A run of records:
•••

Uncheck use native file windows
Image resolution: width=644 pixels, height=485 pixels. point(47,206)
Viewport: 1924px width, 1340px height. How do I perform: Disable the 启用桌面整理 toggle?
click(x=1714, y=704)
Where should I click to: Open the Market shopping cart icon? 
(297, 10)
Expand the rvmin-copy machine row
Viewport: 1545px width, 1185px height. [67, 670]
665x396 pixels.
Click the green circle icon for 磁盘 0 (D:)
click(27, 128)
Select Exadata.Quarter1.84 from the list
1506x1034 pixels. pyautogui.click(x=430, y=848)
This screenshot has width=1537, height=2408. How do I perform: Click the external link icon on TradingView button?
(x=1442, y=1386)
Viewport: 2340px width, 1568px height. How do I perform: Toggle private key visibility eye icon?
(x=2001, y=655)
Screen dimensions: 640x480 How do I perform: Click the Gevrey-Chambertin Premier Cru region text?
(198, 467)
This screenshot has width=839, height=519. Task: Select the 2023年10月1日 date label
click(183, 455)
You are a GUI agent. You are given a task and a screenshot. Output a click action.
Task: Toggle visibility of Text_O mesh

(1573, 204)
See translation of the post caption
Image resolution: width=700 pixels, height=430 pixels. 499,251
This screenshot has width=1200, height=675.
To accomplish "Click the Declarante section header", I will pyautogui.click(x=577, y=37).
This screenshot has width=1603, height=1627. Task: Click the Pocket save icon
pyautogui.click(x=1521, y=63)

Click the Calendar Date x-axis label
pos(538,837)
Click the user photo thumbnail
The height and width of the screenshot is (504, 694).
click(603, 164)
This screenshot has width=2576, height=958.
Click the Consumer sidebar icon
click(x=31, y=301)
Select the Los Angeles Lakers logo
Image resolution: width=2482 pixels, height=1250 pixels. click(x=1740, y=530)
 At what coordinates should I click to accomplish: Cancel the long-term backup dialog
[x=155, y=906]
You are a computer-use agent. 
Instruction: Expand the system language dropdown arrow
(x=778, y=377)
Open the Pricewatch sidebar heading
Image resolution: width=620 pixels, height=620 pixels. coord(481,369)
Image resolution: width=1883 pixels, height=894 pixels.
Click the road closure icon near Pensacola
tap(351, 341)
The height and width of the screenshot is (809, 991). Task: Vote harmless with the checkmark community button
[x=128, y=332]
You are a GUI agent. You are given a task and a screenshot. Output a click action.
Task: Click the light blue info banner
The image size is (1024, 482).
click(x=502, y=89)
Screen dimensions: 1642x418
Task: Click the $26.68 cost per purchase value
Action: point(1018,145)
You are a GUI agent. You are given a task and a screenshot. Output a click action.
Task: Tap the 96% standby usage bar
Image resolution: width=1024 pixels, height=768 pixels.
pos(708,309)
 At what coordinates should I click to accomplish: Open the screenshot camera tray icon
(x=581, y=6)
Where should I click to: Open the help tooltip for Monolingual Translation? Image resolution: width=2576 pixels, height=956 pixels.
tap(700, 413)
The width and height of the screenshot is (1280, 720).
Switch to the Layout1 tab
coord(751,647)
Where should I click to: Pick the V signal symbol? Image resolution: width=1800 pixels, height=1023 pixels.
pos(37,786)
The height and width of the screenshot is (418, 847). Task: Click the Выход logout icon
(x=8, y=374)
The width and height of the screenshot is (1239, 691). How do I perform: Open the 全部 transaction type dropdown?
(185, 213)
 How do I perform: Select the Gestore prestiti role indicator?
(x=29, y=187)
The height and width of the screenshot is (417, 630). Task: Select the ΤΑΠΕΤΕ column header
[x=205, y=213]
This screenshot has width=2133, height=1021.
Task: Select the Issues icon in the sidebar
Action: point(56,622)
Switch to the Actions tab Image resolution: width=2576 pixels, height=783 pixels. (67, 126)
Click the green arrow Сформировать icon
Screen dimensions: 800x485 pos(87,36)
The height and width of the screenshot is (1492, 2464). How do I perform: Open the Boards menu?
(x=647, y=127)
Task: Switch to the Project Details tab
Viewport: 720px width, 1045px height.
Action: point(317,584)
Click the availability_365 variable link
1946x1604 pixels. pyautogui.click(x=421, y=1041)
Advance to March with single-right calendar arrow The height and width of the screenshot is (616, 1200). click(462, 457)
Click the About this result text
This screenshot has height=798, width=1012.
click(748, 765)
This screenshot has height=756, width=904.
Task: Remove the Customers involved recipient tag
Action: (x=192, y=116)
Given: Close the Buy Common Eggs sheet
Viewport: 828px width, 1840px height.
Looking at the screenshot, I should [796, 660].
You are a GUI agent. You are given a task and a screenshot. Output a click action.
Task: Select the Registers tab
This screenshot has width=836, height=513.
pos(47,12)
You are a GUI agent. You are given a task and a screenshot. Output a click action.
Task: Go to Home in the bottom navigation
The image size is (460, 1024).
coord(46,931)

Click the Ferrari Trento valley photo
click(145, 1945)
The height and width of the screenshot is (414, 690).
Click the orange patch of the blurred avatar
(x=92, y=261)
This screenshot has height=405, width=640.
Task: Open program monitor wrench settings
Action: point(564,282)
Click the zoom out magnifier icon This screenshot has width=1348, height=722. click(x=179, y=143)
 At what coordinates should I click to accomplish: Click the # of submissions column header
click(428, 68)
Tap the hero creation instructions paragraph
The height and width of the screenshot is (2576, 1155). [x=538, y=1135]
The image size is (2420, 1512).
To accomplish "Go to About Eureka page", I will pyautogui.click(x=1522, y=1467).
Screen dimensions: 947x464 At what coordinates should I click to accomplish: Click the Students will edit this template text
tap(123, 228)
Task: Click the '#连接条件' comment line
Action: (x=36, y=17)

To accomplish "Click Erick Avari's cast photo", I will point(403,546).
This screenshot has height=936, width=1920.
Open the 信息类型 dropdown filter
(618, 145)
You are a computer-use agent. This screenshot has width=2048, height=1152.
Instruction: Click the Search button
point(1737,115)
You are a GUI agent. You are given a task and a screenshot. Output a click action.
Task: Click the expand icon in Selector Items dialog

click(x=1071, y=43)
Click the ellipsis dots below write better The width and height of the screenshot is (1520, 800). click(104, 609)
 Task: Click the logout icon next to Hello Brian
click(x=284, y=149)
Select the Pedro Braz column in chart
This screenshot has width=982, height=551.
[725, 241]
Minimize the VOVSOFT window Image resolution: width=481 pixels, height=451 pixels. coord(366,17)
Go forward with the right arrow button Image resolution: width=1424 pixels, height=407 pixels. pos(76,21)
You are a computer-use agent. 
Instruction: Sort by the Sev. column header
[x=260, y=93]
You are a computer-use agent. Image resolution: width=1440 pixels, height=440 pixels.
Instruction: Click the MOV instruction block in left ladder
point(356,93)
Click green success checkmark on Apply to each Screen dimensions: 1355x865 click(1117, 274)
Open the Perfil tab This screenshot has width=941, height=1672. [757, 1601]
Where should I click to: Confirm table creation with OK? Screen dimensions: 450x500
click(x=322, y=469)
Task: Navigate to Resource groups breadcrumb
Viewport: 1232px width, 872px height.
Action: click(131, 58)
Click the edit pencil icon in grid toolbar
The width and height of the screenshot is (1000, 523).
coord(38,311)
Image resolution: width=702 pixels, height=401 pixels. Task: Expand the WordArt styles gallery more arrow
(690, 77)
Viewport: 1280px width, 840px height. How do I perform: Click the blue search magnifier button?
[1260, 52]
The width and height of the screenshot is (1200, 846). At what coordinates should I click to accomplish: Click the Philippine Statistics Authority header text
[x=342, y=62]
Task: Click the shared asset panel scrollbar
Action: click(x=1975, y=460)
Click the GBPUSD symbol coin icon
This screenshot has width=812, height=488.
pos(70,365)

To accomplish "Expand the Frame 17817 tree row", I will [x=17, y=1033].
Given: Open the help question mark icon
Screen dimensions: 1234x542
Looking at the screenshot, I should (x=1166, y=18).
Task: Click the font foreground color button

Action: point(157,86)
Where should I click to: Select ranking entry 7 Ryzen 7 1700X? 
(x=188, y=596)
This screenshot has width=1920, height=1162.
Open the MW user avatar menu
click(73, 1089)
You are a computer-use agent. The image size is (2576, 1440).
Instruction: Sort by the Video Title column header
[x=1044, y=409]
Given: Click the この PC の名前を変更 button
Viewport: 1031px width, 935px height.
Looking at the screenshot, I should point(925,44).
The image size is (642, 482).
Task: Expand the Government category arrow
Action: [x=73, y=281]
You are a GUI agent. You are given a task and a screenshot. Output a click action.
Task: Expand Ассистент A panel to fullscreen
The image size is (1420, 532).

•••

> Description of the task: Put every line of the material from the one containing "You are a computer-use agent. Image" down to the one containing "[x=1044, y=409]" into a JSON list of strings, one string per line, with blank lines left out.

> The result:
[
  "You are a computer-use agent. Image resolution: width=1440 pixels, height=440 pixels.",
  "Instruction: Click the MOV instruction block in left ladder",
  "point(356,93)",
  "Click green success checkmark on Apply to each Screen dimensions: 1355x865 click(1117, 274)",
  "Open the Perfil tab This screenshot has width=941, height=1672. [757, 1601]",
  "Where should I click to: Confirm table creation with OK? Screen dimensions: 450x500",
  "click(x=322, y=469)",
  "Task: Navigate to Resource groups breadcrumb",
  "Viewport: 1232px width, 872px height.",
  "Action: click(131, 58)",
  "Click the edit pencil icon in grid toolbar",
  "The width and height of the screenshot is (1000, 523).",
  "coord(38,311)",
  "Image resolution: width=702 pixels, height=401 pixels. Task: Expand the WordArt styles gallery more arrow",
  "(690, 77)",
  "Viewport: 1280px width, 840px height. How do I perform: Click the blue search magnifier button?",
  "[1260, 52]",
  "The width and height of the screenshot is (1200, 846). At what coordinates should I click to accomplish: Click the Philippine Statistics Authority header text",
  "[x=342, y=62]",
  "Task: Click the shared asset panel scrollbar",
  "Action: click(x=1975, y=460)",
  "Click the GBPUSD symbol coin icon",
  "This screenshot has width=812, height=488.",
  "pos(70,365)",
  "To accomplish \"Expand the Frame 17817 tree row\", I will [x=17, y=1033].",
  "Given: Open the help question mark icon",
  "Screen dimensions: 1234x542",
  "Looking at the screenshot, I should (x=1166, y=18).",
  "Task: Click the font foreground color button",
  "Action: point(157,86)",
  "Where should I click to: Select ranking entry 7 Ryzen 7 1700X? ",
  "(x=188, y=596)",
  "This screenshot has width=1920, height=1162.",
  "Open the MW user avatar menu",
  "click(73, 1089)",
  "You are a computer-use agent. The image size is (2576, 1440).",
  "Instruction: Sort by the Video Title column header",
  "[x=1044, y=409]"
]